The problem (as I see it, which may slake the thirst of said hadjin) is that the methods described in Stevens' book inherently divert those it attracts from forgiveness, faith, grace and Christ.

So if all those people getting wet at Stevens' church are being baptized because they repent of sin and seek forgiveness based on the sacrifice of the Cross -- and not, for example, because they want a better life, or because they like the music -- then I say, "praise God from whom all blessings flow."

But if they are being baptized for other reasons, they are only getting wet. And that's not a cause for anyone to rejoice.

Johnny Dialectic said...

"But if they are being baptized for other reasons, they are only getting wet. And that's not a cause for anyone to rejoice."

Great point. At minimum (if one may use that term vis-a-vis baptism!) one MUST be baptized believing that the power of God is at work (Col. 2:12) in putting off the sinful nature (2:11).

MCC said...

I have to say that I really respect that you left a comment on Tim Stevens' daughters blog. She was really hurt by the words she read.

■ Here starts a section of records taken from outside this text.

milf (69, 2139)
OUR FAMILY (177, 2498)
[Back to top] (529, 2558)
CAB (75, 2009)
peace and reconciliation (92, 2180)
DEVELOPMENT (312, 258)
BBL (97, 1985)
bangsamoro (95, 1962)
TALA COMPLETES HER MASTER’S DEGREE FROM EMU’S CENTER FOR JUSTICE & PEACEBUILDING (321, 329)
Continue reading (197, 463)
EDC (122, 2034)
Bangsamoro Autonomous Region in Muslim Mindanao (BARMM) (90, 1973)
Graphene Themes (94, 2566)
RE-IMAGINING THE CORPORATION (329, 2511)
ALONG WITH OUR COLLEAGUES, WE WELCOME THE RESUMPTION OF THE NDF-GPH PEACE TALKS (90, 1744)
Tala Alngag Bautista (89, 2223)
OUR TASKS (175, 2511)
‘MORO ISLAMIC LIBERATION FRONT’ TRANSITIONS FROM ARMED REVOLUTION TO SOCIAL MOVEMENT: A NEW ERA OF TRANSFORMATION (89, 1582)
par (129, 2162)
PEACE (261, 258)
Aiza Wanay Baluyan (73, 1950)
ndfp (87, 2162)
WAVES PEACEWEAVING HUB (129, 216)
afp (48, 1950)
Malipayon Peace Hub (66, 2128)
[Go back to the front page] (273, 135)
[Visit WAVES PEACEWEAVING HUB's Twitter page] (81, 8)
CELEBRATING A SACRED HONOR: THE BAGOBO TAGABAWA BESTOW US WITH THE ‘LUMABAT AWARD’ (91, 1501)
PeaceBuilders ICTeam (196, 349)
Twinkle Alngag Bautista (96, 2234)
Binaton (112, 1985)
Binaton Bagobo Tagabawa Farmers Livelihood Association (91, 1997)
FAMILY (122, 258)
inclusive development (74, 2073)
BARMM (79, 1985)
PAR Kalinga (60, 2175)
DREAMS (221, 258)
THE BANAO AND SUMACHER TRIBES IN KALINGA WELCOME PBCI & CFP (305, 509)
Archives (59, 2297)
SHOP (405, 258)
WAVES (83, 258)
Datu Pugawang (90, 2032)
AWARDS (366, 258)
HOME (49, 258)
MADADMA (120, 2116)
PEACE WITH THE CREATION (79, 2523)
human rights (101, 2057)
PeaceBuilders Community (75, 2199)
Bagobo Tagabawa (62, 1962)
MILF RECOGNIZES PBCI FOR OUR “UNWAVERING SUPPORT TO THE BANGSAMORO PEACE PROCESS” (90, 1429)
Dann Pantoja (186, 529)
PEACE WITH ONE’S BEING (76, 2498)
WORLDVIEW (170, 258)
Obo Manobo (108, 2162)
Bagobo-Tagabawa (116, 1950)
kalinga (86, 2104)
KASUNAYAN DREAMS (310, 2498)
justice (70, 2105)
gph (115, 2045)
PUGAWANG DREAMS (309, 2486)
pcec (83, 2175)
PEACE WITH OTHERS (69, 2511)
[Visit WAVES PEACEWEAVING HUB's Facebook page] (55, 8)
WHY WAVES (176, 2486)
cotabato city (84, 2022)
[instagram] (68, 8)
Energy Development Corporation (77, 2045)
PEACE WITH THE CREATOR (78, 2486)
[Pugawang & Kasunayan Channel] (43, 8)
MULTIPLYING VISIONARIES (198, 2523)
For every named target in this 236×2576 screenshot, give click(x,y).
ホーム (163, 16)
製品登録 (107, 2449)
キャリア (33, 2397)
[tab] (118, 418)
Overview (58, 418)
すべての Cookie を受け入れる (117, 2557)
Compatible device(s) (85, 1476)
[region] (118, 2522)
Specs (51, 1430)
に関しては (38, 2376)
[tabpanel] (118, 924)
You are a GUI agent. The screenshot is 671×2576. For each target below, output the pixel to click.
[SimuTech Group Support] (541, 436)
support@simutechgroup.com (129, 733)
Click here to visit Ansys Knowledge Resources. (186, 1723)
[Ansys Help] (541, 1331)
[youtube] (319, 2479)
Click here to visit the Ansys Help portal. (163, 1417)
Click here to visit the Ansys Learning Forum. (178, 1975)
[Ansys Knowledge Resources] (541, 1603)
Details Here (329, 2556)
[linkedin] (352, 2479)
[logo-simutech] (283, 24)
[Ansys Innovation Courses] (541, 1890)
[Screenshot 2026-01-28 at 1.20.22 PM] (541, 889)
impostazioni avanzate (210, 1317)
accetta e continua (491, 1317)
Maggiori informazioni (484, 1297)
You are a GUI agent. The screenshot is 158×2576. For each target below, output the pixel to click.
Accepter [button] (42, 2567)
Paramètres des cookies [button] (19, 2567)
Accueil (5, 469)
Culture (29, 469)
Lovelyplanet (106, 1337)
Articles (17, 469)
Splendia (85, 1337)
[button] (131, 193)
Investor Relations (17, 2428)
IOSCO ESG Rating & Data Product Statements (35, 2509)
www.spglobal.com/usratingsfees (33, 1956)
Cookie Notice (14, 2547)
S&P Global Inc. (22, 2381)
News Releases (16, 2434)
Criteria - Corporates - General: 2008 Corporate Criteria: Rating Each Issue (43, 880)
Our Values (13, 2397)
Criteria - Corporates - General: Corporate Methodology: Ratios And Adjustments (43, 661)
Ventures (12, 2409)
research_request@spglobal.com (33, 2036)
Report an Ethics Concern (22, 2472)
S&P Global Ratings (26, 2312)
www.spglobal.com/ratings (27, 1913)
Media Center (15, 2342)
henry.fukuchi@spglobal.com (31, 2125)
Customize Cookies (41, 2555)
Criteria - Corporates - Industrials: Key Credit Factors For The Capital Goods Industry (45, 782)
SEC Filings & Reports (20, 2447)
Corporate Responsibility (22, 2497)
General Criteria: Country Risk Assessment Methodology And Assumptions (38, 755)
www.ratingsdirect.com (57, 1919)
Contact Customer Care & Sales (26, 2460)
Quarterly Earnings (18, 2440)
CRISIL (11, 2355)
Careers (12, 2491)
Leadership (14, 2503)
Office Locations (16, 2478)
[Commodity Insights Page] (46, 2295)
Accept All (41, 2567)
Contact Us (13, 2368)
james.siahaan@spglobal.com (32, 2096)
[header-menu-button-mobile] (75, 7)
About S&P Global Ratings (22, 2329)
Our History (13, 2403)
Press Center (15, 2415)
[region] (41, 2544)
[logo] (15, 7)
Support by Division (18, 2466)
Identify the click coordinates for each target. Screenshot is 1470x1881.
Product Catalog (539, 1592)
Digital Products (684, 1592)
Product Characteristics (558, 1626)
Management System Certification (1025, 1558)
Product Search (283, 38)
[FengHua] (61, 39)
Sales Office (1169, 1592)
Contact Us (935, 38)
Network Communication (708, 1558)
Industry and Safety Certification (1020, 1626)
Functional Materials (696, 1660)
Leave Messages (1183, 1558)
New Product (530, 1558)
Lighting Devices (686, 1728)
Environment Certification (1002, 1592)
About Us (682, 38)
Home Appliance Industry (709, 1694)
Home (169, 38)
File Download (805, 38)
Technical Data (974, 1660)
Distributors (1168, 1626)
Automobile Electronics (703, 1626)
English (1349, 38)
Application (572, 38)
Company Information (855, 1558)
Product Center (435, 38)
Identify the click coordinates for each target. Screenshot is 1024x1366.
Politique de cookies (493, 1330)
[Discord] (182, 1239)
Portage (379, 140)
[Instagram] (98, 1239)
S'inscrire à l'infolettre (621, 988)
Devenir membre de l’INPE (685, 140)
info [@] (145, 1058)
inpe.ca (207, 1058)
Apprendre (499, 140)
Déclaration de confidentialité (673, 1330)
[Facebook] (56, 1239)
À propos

I hope your comment gives her some understanding.

I guess those of us who attend GCC see your commentary directed at us because the book is a description how we do church every week.

Would love to read your review after attending the church and checking out what we do as far as missionary work. =)

Terry said...

I'd never met Tim Stevens...just read his book and then read all the criticism.

After hearing him speak in person at the Whiteboard conference yesterday, I have to say that he came across as extremely humble and very gracious with a passion to see more people glorifying God.
I'm afraid I was expecting something/someone different.

I pray that God would give me a heart like his!

(ps I wonder if the title of his book couldn't have been better chosen? Perhaps it stirs up the pot of controversy?)